PASSAGEM APRESENTADA —

_ _ _ _ _ _ _

Fator Melquisedeque?

 

Retornamos ao encontro de Abrão com Melquisedeque em Gênesis 14. Ninguém menos do que Von Rad nota que “tal avaliação positiva e tolerante de um culto cananeu fora de Israel não tem paralelos no Antigo Testamento”.[1] Eu lidei em algum detalhe com essa passagem em outro lugar, especialmente na medida em que este exemplo do “santo pagão” por excelência do Antigo Testamento é usado por evangélicos como Clark Pinnock como uma forte evidência para apoiar o inclusivismo religioso.[2] Embora não proponham um inclusivismo tão forte quanto o de um Pinnock, há uma série do que podem ser chamadas de leituras “provisionalistas” deste encontro,[3] leituras que compartilham a visão de que Deus deu uma provisão para a adoração genuína de Melquisedeque (sob o nome de uma divindade cananinta), ainda que a aceitação de Deus desse culto fosse provisória.[4]

O que devemos responder a essas leituras provisionalistas e ao encontro misterioso em si? Ao invés de isolar o incidente, é importante vê-lo em seu contexto circundante, tanto em Gênesis quanto dentro do cânon, e como parte da narrativa contínua da história redentiva. Quando isso é feito, então as leituras mais provisionalistas se revelam cada vez mais improváveis.

_ _ _ _ _ _ _

TRECHO DE DADOS —
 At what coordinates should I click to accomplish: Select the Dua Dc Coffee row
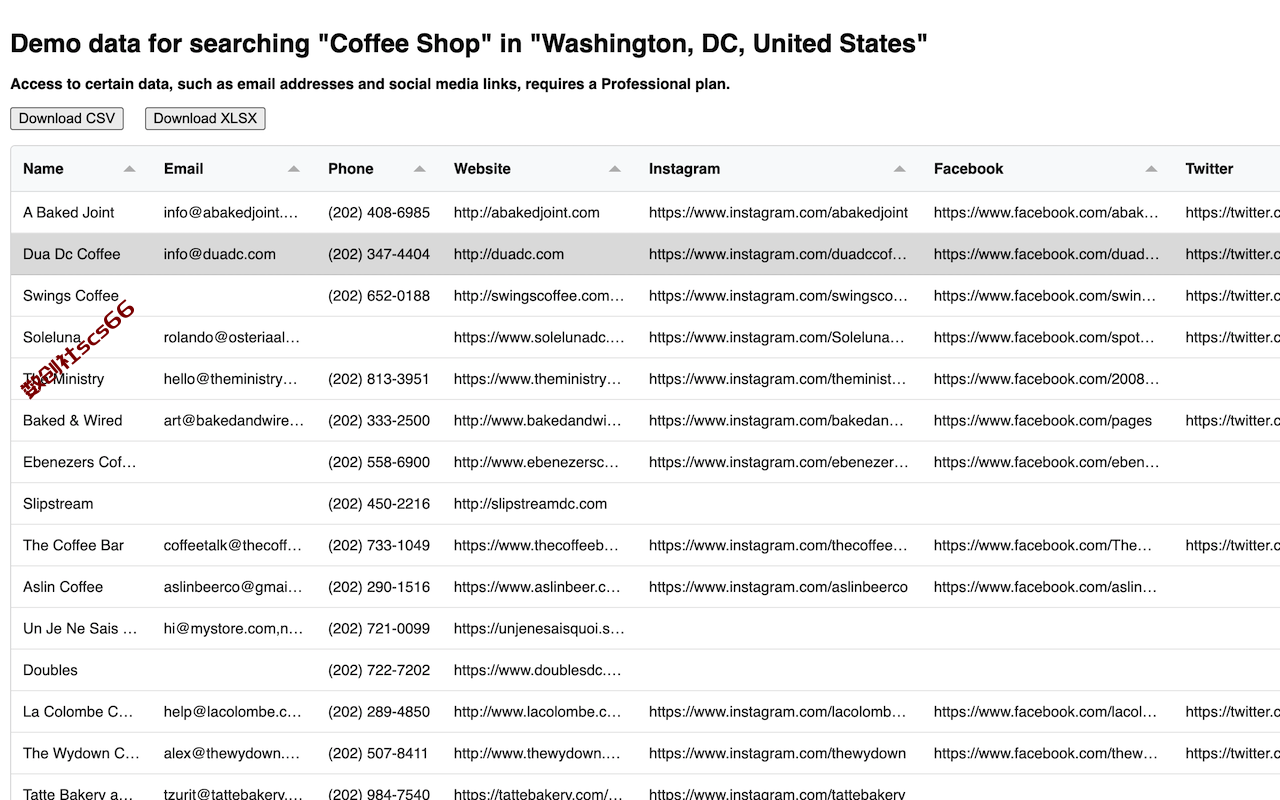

_ _ _ _ _ _ _

OBJETIVO —
Edite o trecho do texto sobre Melquisedeque que começa em "O que devemos" e vai até "vez mais improváveis.", substituindo "misterioso" por "enigmático". As linhas não têm relação com o texto sobre Melquisedeque.

RESPOSTA AO EXERCÍCIO —
O que devemos responder a essas leituras provisionalistas e ao encontro enigmático em si? Ao invés de isolar o incidente, é importante vê-lo em seu contexto circundante, tanto em Gênesis quanto dentro do cânon, e como parte da narrativa contínua da história redentiva. Quando isso é feito, então as leituras mais provisionalistas se revelam cada vez mais improváveis.